Combating social injustice, specifically sexual violence, Sweden’s Neo-Nazis and racists, are themes woven into Larsson’s writings, and the reason he chose to protect Gabrielsson. “We bought rings in 1983. I have the rings. Now I wear both of them. He was trying to protect me by not marrying me. The right to information, for Steig and me, everyone can find out anything. They could find out. We arranged it that we weren’t married.”
Diane: “You’re in this gorgeously created embassy and yet it was that very government that prohibited you from rightfully proclaiming your inheritance. There must be some conflicting feelings.”
Eva: “It’s a personal tragedy. That’s why I wrote a book about co-habitation. It’s a tragedy for the individuals, a tragedy for society. You look at the paper instead of the reality.”
Written as a memoir, Gabrielsson recounts the details of their daily life over three decades, many of which made their way into Larsson’s writings, from their caffeinated talks, to friends and foes. From their first meeting at age 18 at a political rally against the Vietnam war, they were together, as lovers and comrades.
Diane: “What do you think of the Vietnam memorial?”
Eva: “Extreme sadness. … Sweden was one of the countries where Americans came. We knew what this had done to them. You really should think about it when you start a war."
A practicing architect, author, political activist and protector of Larsson’s legacy, Gabrielsson expressed pride over the Spanish government’s posthumous award to Larsson for his work to combat violence against women. "Spain passed a law making it mandatory that perpetrators of crimes had to stand trial within 48 hours. In Sweden it takes a year and a half. The "Millenium" made the Spanish people understand.”

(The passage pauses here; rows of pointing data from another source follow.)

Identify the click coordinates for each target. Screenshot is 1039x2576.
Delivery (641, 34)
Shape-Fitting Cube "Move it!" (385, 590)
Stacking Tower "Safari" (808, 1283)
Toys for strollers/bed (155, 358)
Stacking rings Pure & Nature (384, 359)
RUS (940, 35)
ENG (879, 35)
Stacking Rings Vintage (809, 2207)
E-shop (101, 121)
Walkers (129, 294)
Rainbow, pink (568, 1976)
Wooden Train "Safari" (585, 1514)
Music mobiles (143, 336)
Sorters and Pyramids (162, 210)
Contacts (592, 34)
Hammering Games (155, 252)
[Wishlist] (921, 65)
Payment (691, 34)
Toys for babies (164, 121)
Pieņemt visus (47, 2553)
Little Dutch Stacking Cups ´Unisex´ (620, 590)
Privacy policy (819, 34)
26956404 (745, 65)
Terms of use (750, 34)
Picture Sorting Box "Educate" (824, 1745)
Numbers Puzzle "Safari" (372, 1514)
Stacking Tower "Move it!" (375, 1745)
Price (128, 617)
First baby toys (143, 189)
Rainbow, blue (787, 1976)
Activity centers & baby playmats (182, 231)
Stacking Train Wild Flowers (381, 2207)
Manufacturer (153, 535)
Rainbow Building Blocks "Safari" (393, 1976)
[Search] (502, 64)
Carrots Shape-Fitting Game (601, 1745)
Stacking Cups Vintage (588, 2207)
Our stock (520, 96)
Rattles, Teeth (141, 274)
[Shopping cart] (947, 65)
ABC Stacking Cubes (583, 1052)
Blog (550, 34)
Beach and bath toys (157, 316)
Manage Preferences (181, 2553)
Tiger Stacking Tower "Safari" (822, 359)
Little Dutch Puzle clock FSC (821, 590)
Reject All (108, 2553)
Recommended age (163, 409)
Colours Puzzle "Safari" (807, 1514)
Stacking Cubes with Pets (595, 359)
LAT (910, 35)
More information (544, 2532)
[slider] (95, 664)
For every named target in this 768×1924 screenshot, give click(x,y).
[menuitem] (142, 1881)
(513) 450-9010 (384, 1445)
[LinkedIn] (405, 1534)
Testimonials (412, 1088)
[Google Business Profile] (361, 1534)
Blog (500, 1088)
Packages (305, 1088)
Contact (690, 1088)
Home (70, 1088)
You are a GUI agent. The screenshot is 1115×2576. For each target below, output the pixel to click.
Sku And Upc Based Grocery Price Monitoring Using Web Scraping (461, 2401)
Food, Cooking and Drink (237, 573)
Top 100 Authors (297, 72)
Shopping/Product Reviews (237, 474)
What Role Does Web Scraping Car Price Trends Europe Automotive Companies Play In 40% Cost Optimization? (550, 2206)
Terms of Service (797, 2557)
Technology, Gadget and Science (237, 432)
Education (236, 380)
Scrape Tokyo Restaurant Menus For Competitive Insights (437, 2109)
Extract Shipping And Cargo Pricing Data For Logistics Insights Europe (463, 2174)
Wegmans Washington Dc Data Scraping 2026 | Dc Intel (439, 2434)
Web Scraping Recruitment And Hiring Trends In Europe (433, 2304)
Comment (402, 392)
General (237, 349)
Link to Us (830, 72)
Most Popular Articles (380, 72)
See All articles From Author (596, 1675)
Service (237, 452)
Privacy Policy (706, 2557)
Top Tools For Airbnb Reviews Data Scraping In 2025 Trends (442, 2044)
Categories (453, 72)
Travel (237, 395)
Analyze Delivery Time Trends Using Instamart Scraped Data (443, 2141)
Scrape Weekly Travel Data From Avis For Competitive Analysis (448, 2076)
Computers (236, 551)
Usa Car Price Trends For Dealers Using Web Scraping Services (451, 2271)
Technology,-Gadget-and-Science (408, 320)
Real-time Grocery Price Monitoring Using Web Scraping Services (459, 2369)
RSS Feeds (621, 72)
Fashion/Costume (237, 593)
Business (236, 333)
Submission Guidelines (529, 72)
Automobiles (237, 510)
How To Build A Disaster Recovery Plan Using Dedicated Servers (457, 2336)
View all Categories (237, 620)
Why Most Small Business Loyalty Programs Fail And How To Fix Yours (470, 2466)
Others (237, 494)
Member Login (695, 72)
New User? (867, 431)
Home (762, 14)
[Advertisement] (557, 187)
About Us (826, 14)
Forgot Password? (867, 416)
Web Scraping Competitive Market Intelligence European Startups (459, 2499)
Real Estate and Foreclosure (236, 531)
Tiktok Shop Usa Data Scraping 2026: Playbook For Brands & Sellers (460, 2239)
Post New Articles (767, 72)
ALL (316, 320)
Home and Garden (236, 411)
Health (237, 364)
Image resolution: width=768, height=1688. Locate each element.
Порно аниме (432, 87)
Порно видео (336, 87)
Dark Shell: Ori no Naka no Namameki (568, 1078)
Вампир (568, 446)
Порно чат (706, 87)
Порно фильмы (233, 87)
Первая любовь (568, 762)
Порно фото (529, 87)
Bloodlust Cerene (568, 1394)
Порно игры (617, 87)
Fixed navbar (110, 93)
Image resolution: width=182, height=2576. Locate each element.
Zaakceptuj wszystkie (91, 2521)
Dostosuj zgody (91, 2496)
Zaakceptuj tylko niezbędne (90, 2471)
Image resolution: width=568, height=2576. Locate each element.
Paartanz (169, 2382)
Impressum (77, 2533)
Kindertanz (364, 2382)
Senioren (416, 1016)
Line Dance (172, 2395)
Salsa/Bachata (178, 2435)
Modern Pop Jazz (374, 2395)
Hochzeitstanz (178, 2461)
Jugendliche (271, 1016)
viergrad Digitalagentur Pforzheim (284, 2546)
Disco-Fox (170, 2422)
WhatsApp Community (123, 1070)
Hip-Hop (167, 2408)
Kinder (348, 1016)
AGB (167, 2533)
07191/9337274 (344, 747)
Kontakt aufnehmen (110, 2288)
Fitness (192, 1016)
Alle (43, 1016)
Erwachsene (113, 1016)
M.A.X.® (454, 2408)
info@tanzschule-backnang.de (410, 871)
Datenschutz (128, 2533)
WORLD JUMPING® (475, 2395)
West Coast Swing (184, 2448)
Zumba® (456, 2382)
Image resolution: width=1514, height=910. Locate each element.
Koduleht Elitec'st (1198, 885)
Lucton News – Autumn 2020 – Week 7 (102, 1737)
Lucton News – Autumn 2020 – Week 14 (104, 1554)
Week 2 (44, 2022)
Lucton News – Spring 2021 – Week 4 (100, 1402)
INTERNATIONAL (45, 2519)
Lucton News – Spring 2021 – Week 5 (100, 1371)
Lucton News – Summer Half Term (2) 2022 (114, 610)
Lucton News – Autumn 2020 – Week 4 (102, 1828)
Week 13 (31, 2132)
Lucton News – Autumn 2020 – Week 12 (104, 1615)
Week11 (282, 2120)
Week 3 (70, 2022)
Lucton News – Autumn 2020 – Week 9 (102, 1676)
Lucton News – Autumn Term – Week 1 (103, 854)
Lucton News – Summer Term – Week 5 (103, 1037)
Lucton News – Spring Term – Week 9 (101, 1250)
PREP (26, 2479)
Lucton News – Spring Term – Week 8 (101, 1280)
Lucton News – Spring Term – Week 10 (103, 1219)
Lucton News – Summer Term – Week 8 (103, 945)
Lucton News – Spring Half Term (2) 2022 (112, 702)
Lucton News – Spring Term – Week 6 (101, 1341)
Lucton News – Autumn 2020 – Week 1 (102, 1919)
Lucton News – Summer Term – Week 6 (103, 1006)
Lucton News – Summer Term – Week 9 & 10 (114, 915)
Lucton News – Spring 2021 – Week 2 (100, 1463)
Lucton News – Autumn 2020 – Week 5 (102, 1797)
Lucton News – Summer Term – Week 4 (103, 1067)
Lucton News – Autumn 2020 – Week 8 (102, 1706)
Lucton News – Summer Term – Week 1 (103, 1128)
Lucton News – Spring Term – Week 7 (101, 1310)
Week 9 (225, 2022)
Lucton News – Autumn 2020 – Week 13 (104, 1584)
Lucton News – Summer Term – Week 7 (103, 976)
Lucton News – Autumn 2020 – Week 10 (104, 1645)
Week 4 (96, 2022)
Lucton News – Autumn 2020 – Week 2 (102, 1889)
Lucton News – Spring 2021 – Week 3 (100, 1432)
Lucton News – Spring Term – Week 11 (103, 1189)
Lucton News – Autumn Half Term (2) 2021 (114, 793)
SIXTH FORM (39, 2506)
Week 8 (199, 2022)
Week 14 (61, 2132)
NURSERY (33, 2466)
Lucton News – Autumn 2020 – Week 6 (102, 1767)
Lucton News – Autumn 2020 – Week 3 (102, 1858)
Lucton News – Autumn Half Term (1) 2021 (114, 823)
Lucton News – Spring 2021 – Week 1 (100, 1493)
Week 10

Diane: “I think you’ve also brought Sweden into a different light. You and Stieg shared similar beginnings, similar respect and understandings for family and yet, he really for quite awhile had no parents … What about you?”
Eva: “My parents were divorced in 1989. My grandparents were next door. He was also raised by an older generation with 19th century values. You are always part of the community. That’s how people survived. Something in the culture was passed on to us, long- time sustainable values.”
Diane: You talked about how Sweden changed after Vietnam, how difficult it was for Stieg to speak out about the evolution of Sweden. We in the West have thought of it as a peaceful place. These novels bring out a whole new impression."
Eva: “The "Millenium" books balance out the dream castle fantasy. It’s good for us to know that. We really want justice, to move forward as a country. The extreme right causes us to catch voices of complaint. We find scapegoats for problems that lie somewhere else.
Diane: “The legal case you have between Stieg’s father and brother. They broke off talks? Profits from 45 million copies of the "Millenium" trilogy. Where are the monies going?"
Eva: “To father and brother.”
Diane: How do you think you’ll be received when you return to Sweden?
Eva: I think I can handle it whatever it is.
Asked by an audience member about a fourth book, Gabriellson responded,” It’s not a finished book. "Millenium" fans will have to face the fact that I’ve had to. He’s dead.”